Melbourne’s CBD is dead. But what’s emerging might be even better

Key points

  • Occupancy figures from the Property Council show office occupancy at 28 per cent of the pre-COVID figures for January.
  • However at night time the city is busy with pedestrian traffic between 9pm and 2am at 96.9 per cent of pre-COVID benchmarks.
  • There are more people in the city on weekends than before the lockdowns of 2020 and 2021.

Ding-dong, Melbourne’s CBD is dead, but there’s no need to panic, the city is busy reinventing itself as a destination for entertainment and a place to live in the aftermath of the pandemic.

Despite some employers and lobby groups resorting to both threats and bribery, the bustle of office workers five days a week has not returned, but instead the city is buzzing at night and weekends.

Nature is healing with tourists back taking photos of graffiti in Hosier Lane. Credit:Eddie Jim

It’s not Melbourne as we knew it, but it’s a different Melbourne and it’s still kicking.

And this is the key point. We need to focus less on the “B” in Central Business District and put more emphasis on making the city centre a hub for living, meeting and being entertained.

We need to stop pretending it will go back to how it was. The latest Property Council figures show office occupancy at a measly 28 per cent of pre-COVID figures for January, even taking into account summer holidays it’s clear a shift has occurred.
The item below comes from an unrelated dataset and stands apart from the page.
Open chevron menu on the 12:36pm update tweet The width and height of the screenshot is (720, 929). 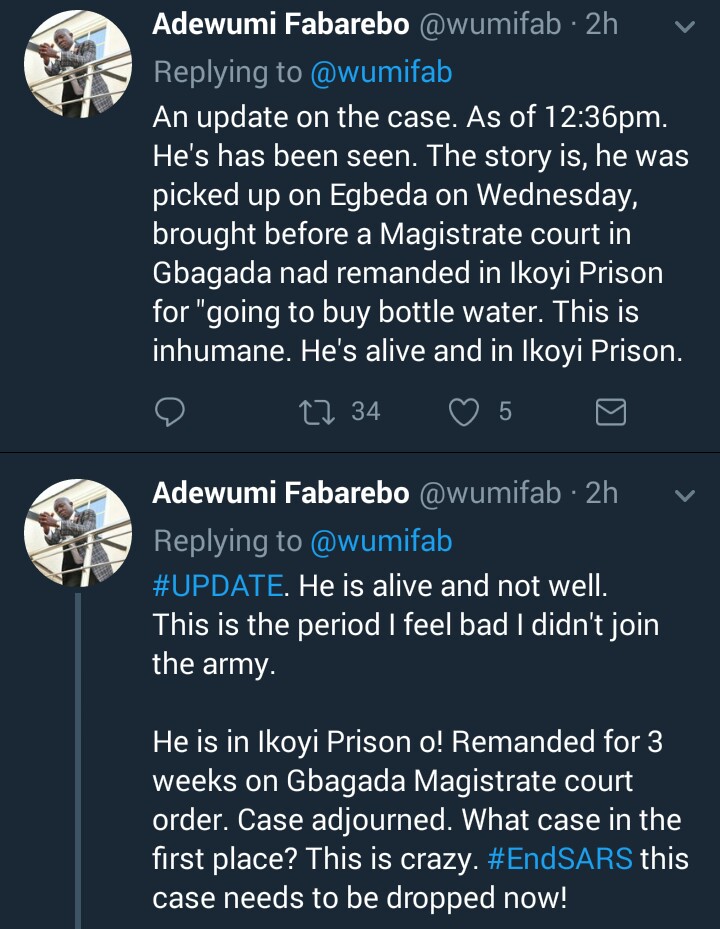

Office workers aren’t staying away because of a few bike lanes, they are staying away because they have worked out that many jobs can be done perfectly well from home one or two days a week with the remainder of days in the office for in-person meetings.

This seemingly permanent shift to so-called “hybrid work”, which occurred during the pandemic, is the kiss of death for a city only focused on business.

So what can we do to change the city? In a planning scheme quirk, developers receive bonuses for building more offices in the city centre. Let’s instead incentivise them to include social housing, community and retail spaces in new developments.

Some public transport services could be shifted from peak hour to ensure more at nighttime and on weekends, with fewer shops selling sandwiches to office workers and more cafes and restaurants that are a destination in themselves.

Score yourself a seat at the bar and a cocktail at Gimlet in the evening, a ticket to Prima Facie at the Arts Centre or a spot on a plastic stool at Soi 83 for a serve of Thai noodles and you’ve hit the Melbourne jackpot.

The World’s Longest Lunch at the Melbourne Food & Wine Festival.Credit:Eddie Jim

Don’t shed too many tears for the tumbleweeds down Collins Street on Monday mornings – come Thursday evening it’s a different story with pedestrian traffic just below pre-COVID benchmarks.

Weekends are another bright spot for the city with people flocking in for festivals, sport, music, art, shopping, and theatre.

This will be turbocharged in “Mad March” when the city bursts at the seams with the frankly overwhelming combination of the Melbourne Food & Wine Festival, Melbourne Grand Prix, Melbourne Fashion Festival and Melbourne International Comedy Festival.

Then there’s the people making their home in the city with the latest City of Melbourne figures estimating there are 102,326 residential dwellings in the city centre, a number that has steadily climbed over the years.

The future of the city centre is mixed use, including housing, and it seems to be a no-brainer that some empty office buildings could be turned into apartments.

The transformation is already taking place in New York where America’s biggest office-to-residential conversion is under way. A skyscraper near the New York Stock Exchange is being retrofitted into 1300 apartments ranging from studios to four-bedroom dwellings.

We are yet to see plans for these conversions in Melbourne partly because they are costly and difficult to undertake.

Apartments require natural light which is often in short supply in offices and each home requires plumbing which is typically concentrated in just one area around the lift well in office buildings.

Still, the greatest barrier appears to be the lack of available properties due to building owners and managers hoping that things will go back to the way they were.

Associate professor of architecture at the University of Melbourne, Rory Hyde, says, “we are in a strange no man’s land where offices are empty, but space is not cheap”.

New buildings are often advertised as “mixed-use” but this just means residential or offices on top and half-empty retail below.

True mixed-use buildings in cities like London are encouraged through planning schemes where developers are incentivised to include community housing, libraries and theatres within developments.

It’s no longer a CBD, instead we could have a CED (central entertainment district) and CLD (central living district).

Whatever acronym you choose, the death of the CBD does not have to mean the death of the city centre.